#### Information shown

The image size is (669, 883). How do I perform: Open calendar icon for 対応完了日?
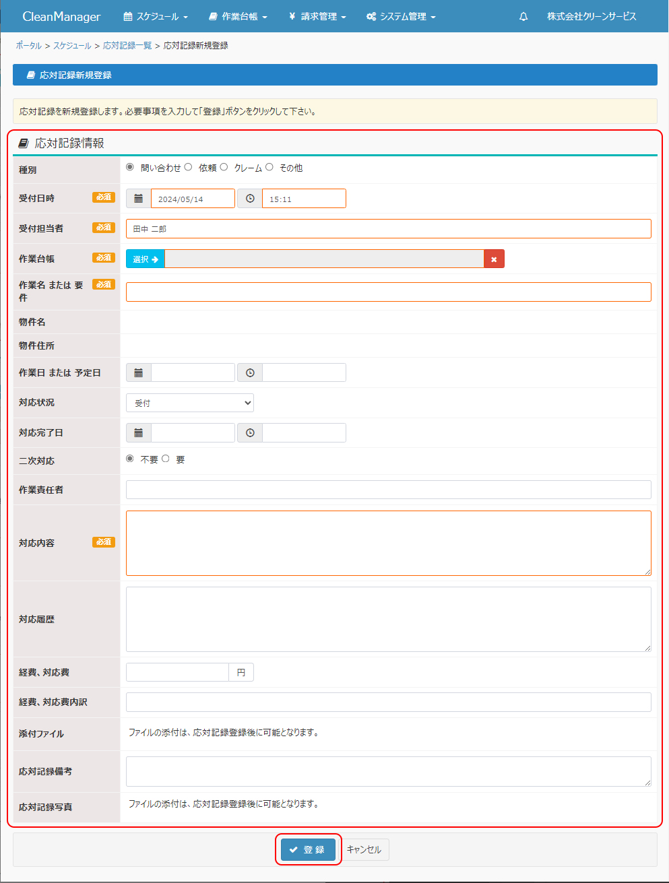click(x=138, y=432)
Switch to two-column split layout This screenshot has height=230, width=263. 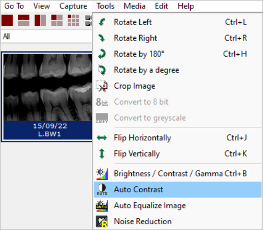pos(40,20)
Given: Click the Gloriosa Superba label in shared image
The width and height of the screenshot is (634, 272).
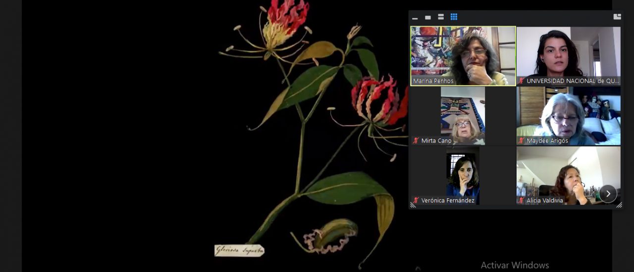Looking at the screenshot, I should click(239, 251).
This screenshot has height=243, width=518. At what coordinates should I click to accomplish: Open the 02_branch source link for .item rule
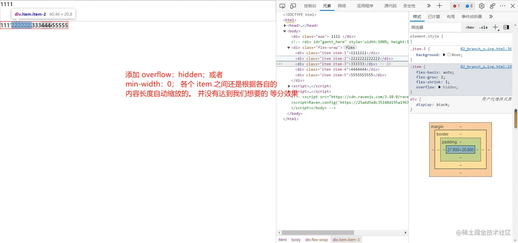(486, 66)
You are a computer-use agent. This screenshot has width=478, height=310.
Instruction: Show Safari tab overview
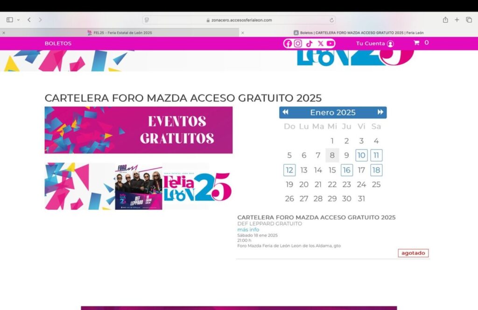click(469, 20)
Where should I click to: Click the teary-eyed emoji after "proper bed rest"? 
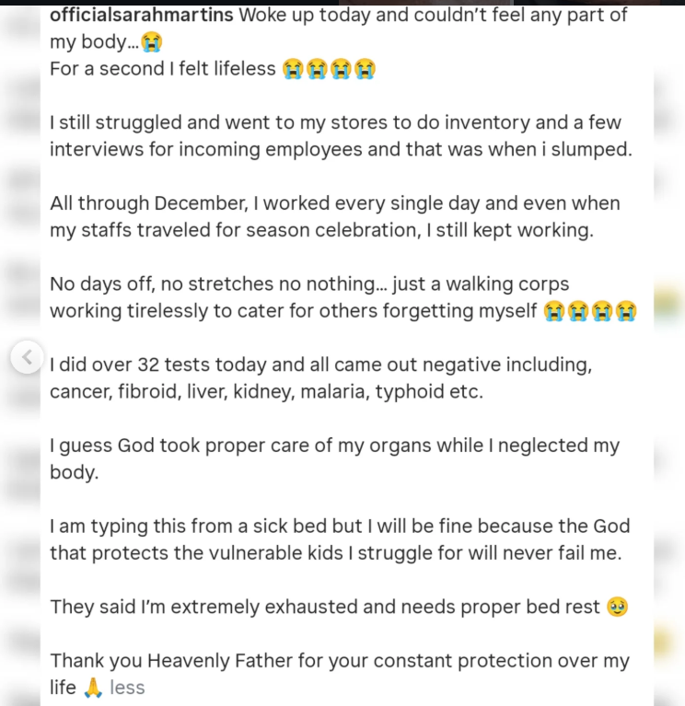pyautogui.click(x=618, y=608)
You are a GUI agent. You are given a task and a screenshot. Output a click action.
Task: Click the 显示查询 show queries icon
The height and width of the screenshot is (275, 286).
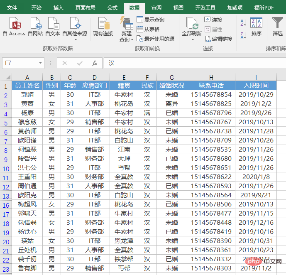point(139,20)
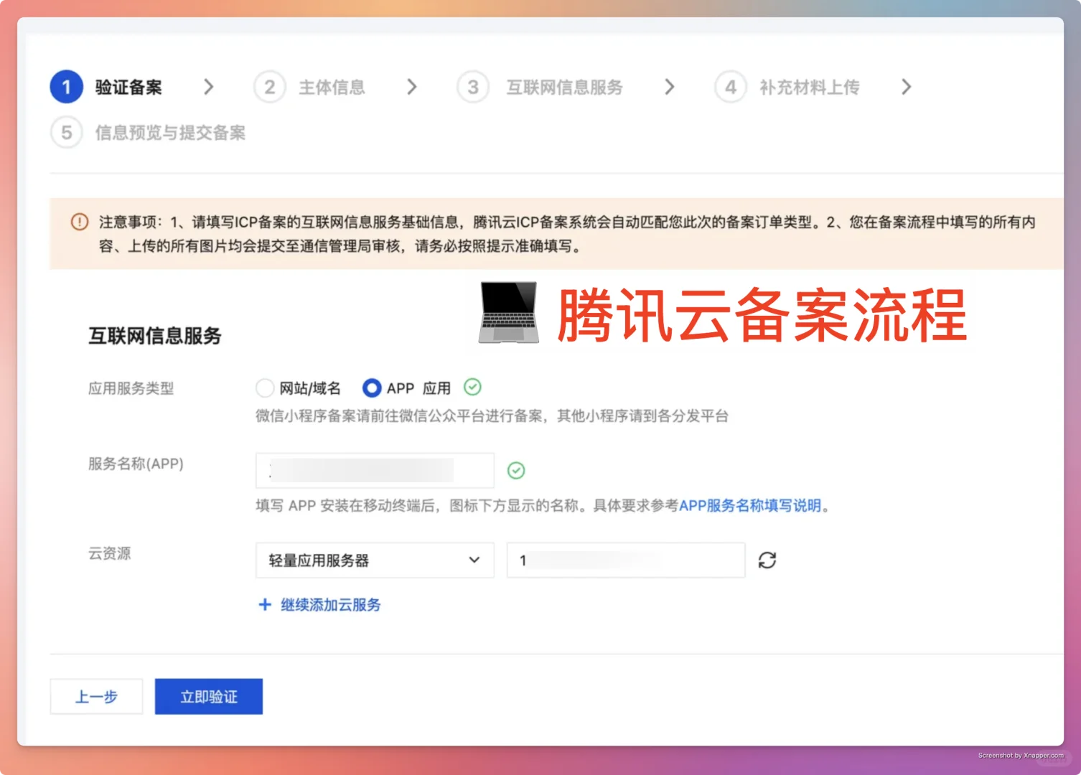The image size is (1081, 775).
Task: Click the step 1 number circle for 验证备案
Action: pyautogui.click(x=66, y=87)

########

→ What is required
Only the lines from the one with "Task: Click the 显示查询 show queries icon" through the final line of the entries belong in the answer, set down exactly, with both ends included and no pictures.

→ Your solution
Task: Click the 显示查询 show queries icon
The height and width of the screenshot is (275, 286).
point(139,20)
The image size is (1081, 775).
Task: Click the step 1 number circle for 验证备案
Action: pyautogui.click(x=66, y=87)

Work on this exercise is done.